__Instrucciones de la tarea__:
Vuelve a escribir todos estos registros tal como están, sin cambiar ni una línea.
─── Registros dados ───
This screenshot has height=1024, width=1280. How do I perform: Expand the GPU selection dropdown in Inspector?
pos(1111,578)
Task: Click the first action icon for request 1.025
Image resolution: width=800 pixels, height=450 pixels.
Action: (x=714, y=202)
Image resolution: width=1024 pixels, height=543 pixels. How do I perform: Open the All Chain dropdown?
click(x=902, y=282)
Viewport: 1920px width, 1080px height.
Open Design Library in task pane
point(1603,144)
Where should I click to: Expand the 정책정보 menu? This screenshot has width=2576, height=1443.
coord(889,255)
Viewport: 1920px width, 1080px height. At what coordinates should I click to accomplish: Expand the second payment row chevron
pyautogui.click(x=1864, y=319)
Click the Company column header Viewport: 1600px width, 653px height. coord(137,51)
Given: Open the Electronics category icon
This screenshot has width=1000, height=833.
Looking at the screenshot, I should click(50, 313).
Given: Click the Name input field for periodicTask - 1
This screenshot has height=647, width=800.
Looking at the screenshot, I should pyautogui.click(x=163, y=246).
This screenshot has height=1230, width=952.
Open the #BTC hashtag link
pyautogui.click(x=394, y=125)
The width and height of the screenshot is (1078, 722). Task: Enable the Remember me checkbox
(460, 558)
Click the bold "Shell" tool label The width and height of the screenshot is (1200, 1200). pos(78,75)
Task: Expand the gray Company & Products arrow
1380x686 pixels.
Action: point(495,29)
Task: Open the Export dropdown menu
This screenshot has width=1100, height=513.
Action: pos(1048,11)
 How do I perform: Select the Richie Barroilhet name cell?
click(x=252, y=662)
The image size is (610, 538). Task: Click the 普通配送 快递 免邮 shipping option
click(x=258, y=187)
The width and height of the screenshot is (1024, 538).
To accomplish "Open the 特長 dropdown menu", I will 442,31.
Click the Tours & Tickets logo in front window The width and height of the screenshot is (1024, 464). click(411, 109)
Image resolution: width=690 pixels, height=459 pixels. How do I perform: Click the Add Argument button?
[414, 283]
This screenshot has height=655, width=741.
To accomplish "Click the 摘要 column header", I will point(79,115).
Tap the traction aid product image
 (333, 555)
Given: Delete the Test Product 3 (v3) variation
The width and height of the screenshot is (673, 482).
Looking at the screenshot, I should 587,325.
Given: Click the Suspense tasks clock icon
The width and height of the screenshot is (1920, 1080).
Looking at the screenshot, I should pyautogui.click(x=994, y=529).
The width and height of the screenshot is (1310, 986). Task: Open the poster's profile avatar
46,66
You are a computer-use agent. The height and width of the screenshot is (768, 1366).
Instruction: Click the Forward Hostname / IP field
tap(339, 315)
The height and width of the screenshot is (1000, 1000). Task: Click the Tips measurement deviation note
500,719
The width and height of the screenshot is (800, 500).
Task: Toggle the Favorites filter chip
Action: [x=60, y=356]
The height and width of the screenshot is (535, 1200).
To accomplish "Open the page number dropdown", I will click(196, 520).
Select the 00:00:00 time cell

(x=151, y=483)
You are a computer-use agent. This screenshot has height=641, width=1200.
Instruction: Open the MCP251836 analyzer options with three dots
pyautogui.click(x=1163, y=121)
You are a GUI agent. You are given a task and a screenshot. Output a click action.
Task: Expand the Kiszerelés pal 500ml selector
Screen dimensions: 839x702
───
__Solución de la tarea__:
This screenshot has height=1024, width=1280. How do I perform: Expand the GPU selection dropdown in Inspector?
pos(1111,578)
Task: Click the first action icon for request 1.025
Image resolution: width=800 pixels, height=450 pixels.
Action: (x=714, y=202)
Image resolution: width=1024 pixels, height=543 pixels. How do I perform: Open the All Chain dropdown?
click(x=902, y=282)
Viewport: 1920px width, 1080px height.
Open Design Library in task pane
point(1603,144)
Where should I click to: Expand the 정책정보 menu? This screenshot has width=2576, height=1443.
coord(889,255)
Viewport: 1920px width, 1080px height. At what coordinates should I click to accomplish: Expand the second payment row chevron
pyautogui.click(x=1864, y=319)
Click the Company column header Viewport: 1600px width, 653px height. coord(137,51)
Given: Open the Electronics category icon
This screenshot has width=1000, height=833.
Looking at the screenshot, I should click(50, 313).
Given: Click the Name input field for periodicTask - 1
This screenshot has height=647, width=800.
Looking at the screenshot, I should pyautogui.click(x=163, y=246).
This screenshot has height=1230, width=952.
Open the #BTC hashtag link
pyautogui.click(x=394, y=125)
The width and height of the screenshot is (1078, 722). Task: Enable the Remember me checkbox
(460, 558)
Click the bold "Shell" tool label The width and height of the screenshot is (1200, 1200). pos(78,75)
Task: Expand the gray Company & Products arrow
1380x686 pixels.
Action: point(495,29)
Task: Open the Export dropdown menu
This screenshot has width=1100, height=513.
Action: pos(1048,11)
 How do I perform: Select the Richie Barroilhet name cell?
click(x=252, y=662)
The image size is (610, 538). Task: Click the 普通配送 快递 免邮 shipping option
click(x=258, y=187)
The width and height of the screenshot is (1024, 538).
To accomplish "Open the 特長 dropdown menu", I will 442,31.
Click the Tours & Tickets logo in front window The width and height of the screenshot is (1024, 464). click(411, 109)
Image resolution: width=690 pixels, height=459 pixels. How do I perform: Click the Add Argument button?
[414, 283]
This screenshot has height=655, width=741.
To accomplish "Click the 摘要 column header", I will point(79,115).
Tap the traction aid product image
 (333, 555)
Given: Delete the Test Product 3 (v3) variation
The width and height of the screenshot is (673, 482).
Looking at the screenshot, I should 587,325.
Given: Click the Suspense tasks clock icon
The width and height of the screenshot is (1920, 1080).
Looking at the screenshot, I should pyautogui.click(x=994, y=529).
The width and height of the screenshot is (1310, 986). Task: Open the poster's profile avatar
46,66
You are a computer-use agent. The height and width of the screenshot is (768, 1366).
Instruction: Click the Forward Hostname / IP field
tap(339, 315)
The height and width of the screenshot is (1000, 1000). Task: Click the Tips measurement deviation note
500,719
The width and height of the screenshot is (800, 500).
Task: Toggle the Favorites filter chip
Action: [x=60, y=356]
The height and width of the screenshot is (535, 1200).
To accomplish "Open the page number dropdown", I will click(196, 520).
Select the 00:00:00 time cell

(x=151, y=483)
You are a computer-use agent. This screenshot has height=641, width=1200.
Instruction: Open the MCP251836 analyzer options with three dots
pyautogui.click(x=1163, y=121)
You are a GUI agent. You are given a task and a screenshot. Output a click action.
Task: Expand the Kiszerelés pal 500ml selector
Screen dimensions: 839x702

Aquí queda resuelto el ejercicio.